His next move to Ipswich Town in April 2009 was in a two year deal that saw him sacked within seventeen months. Leaving the ream no better than when he arrived and with his nemesis Mick McCarthy following in his footsteps to work miracles. In November, amidst much fanfare, Keane became part of the Football Associations Dream Team with Martin O’Neill as replacement for the departed Giovanni Trapattoni.
Then over the six month mark O’Neill’s deputy is being linked with other offers. Lending weight to Sir Alex Ferguson’s comment when pressed by the media about Keane’s potential pedigree.
"Young managers come along and people say this one will be England manager or boss of this club, but two years later they're not there. It's not an easy environment to come into, I wouldn't forecast anything.”
So why were Celtic FC anxious to hire the Cork man? Or now supposedly Aston Villa. Or indeed a number of other clubs who seemingly have enquired about his services. The answer. He puts bums on seats it seems.
In Glasgow the void left after the departure of the highly regarded Neil Lennon will be hard to fill and with season tickets on sale, a Champions League qualifier due. Keane would have been a commercial catch. But he also would have been under pressure straightaway. Given Lennon has left a legacy to be fulfilled at the club - that exceeded Martin O'Neill's tenure - is one that an ambitious manager might be tempted. But for the long haul.
Many others would be fearful of taking on the task as recent seasons have seen Celtic set benchmarks that will be unbeatable in the short term. Having punched well beyond their weight outside the Scottish Premier League.
Yet with little track record beyond Sunderland, and no CV that points to building strong squads, or a coaching pedigree second to none. Or some radical new formations, it seems that box office is exclusively where Keane adds value.
Regardless last week the FAI released a short statement confirming Keane would be staying put.
"The Football Association of Ireland [today June 2] confirmed that Roy Keane will travel with the Republic of Ireland squad to the US after he decided not to pursue the informal talks that took place with Celtic any further."
Having been first touted at Old Trafford as a possible replacement for Sir Alex Ferguson, Roy Keane seemed on the fast track until that interview in 2005. A critical interview that caused much reaction within the club.
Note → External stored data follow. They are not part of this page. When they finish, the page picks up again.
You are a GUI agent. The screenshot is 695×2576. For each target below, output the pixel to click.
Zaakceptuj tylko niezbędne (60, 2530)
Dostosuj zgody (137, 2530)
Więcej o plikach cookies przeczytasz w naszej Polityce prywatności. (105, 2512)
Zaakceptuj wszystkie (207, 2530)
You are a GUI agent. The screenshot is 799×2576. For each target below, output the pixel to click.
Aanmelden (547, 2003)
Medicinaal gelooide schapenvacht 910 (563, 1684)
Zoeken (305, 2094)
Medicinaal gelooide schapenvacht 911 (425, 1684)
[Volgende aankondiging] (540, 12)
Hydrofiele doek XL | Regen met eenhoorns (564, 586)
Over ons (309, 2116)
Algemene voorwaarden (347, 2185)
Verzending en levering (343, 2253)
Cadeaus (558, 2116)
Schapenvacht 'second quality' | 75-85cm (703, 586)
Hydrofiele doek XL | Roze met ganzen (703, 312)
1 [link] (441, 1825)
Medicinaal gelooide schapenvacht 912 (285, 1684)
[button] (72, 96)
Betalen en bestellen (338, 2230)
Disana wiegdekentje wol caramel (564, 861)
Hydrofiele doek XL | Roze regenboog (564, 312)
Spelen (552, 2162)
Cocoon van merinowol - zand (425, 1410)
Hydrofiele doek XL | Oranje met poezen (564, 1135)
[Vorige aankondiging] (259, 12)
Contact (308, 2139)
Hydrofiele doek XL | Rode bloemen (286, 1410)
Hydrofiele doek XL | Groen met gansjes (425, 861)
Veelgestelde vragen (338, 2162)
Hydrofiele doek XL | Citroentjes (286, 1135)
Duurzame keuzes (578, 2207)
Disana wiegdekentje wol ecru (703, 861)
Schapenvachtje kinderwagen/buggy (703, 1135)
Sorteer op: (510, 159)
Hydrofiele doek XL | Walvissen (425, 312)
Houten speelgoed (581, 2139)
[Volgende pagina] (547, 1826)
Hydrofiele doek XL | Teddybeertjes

Then at Keane’s suggestion, the players gathered to watch the interview.
Afterwards, Keane stood up and rounded on Ruud van Nistelrooy, Edwin van der Saar and assistant manager Carlos Quieroz - as Ferguson recalls in his book:
“Roy asked the players whether they had anything to say about what they had just seen. Edwin van der Sar said yes. He told Roy was out of line criticising his teammates. So Roy attacked Edwin. Who did he think he was, what did Edwin know about Manchester United? Van Nistelrooy, to his credit, piped up to support Van der Sar, so Roy rounded on Ruud. Then he started on Carlos. But he saved the best for me.”
“‘You brought your private life into the club with your argument with Magnier,” Fergsuon wrote.
“At that point, players started walking out. What I noticed about Roy that day as I was arguing with him was that his eyes started to narrow, almost to wee black beads. It was frightening to watch. I never understood his obsession with the Rock of Gibraltar affair.
“After Roy had left, Carlos saw I was quite upset. ‘He needs to go, Carlos,’ I said. ‘One hundred per cent,’ he said. ‘Get rid of him.’”
In one interview Ferguson summarised Keane as follows: “The hardest part of Roy’s body is his tongue… It was frightening to watch. And I’m from Glasgow.”
Clearly Keane is box office on TV. The problem is everyone is chasing him for his dug out work.
But so far there is little sign that is of equal quality.